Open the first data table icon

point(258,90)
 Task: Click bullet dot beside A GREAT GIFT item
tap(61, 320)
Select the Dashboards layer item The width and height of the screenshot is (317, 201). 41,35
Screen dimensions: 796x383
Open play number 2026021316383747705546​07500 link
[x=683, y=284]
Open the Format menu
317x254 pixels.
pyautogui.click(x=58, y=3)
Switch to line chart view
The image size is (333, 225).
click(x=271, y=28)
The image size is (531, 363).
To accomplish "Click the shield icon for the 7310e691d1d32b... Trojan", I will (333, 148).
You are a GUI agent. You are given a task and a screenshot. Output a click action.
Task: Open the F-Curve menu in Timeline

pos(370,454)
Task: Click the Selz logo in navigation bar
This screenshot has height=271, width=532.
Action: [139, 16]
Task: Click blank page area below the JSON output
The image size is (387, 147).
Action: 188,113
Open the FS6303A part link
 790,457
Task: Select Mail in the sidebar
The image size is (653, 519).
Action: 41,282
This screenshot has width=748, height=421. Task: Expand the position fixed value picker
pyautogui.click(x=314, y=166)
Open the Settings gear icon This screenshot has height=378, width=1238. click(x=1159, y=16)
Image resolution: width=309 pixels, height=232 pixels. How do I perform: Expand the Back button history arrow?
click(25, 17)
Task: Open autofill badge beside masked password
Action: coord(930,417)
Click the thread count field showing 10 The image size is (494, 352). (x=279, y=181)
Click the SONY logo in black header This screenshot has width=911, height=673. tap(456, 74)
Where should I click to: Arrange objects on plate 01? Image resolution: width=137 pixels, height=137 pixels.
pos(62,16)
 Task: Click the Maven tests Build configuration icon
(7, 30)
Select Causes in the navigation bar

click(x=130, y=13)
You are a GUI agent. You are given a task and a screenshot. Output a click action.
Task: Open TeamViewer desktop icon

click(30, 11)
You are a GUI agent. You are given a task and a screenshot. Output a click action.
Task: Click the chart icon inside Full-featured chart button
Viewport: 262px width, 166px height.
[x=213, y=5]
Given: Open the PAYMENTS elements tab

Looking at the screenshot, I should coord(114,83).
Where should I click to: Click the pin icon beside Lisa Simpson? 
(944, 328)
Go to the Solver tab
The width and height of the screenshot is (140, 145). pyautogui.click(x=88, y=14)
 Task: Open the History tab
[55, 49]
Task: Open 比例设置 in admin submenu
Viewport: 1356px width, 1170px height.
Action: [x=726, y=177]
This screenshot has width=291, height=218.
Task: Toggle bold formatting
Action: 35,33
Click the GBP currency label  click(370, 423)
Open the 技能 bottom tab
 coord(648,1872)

☆ ☆ ☆ ☆ ☆ ☆ ☆

What this task involves: Line by line, reproduce the data exactly.

Answer box:
Open the first data table icon

point(258,90)
 Task: Click bullet dot beside A GREAT GIFT item
tap(61, 320)
Select the Dashboards layer item The width and height of the screenshot is (317, 201). 41,35
Screen dimensions: 796x383
Open play number 2026021316383747705546​07500 link
[x=683, y=284]
Open the Format menu
317x254 pixels.
pyautogui.click(x=58, y=3)
Switch to line chart view
The image size is (333, 225).
click(x=271, y=28)
The image size is (531, 363).
To accomplish "Click the shield icon for the 7310e691d1d32b... Trojan", I will (333, 148).
You are a GUI agent. You are given a task and a screenshot. Output a click action.
Task: Open the F-Curve menu in Timeline

pos(370,454)
Task: Click the Selz logo in navigation bar
This screenshot has height=271, width=532.
Action: [139, 16]
Task: Click blank page area below the JSON output
The image size is (387, 147).
Action: 188,113
Open the FS6303A part link
 790,457
Task: Select Mail in the sidebar
The image size is (653, 519).
Action: 41,282
This screenshot has width=748, height=421. Task: Expand the position fixed value picker
pyautogui.click(x=314, y=166)
Open the Settings gear icon This screenshot has height=378, width=1238. click(x=1159, y=16)
Image resolution: width=309 pixels, height=232 pixels. How do I perform: Expand the Back button history arrow?
click(25, 17)
Task: Open autofill badge beside masked password
Action: coord(930,417)
Click the thread count field showing 10 The image size is (494, 352). (x=279, y=181)
Click the SONY logo in black header This screenshot has width=911, height=673. tap(456, 74)
Where should I click to: Arrange objects on plate 01? Image resolution: width=137 pixels, height=137 pixels.
pos(62,16)
 Task: Click the Maven tests Build configuration icon
(7, 30)
Select Causes in the navigation bar

click(x=130, y=13)
You are a GUI agent. You are given a task and a screenshot. Output a click action.
Task: Open TeamViewer desktop icon

click(30, 11)
You are a GUI agent. You are given a task and a screenshot. Output a click action.
Task: Click the chart icon inside Full-featured chart button
Viewport: 262px width, 166px height.
[x=213, y=5]
Given: Open the PAYMENTS elements tab

Looking at the screenshot, I should coord(114,83).
Where should I click to: Click the pin icon beside Lisa Simpson? 
(944, 328)
Go to the Solver tab
The width and height of the screenshot is (140, 145). pyautogui.click(x=88, y=14)
 Task: Open the History tab
[55, 49]
Task: Open 比例设置 in admin submenu
Viewport: 1356px width, 1170px height.
Action: [x=726, y=177]
This screenshot has width=291, height=218.
Task: Toggle bold formatting
Action: 35,33
Click the GBP currency label  click(370, 423)
Open the 技能 bottom tab
 coord(648,1872)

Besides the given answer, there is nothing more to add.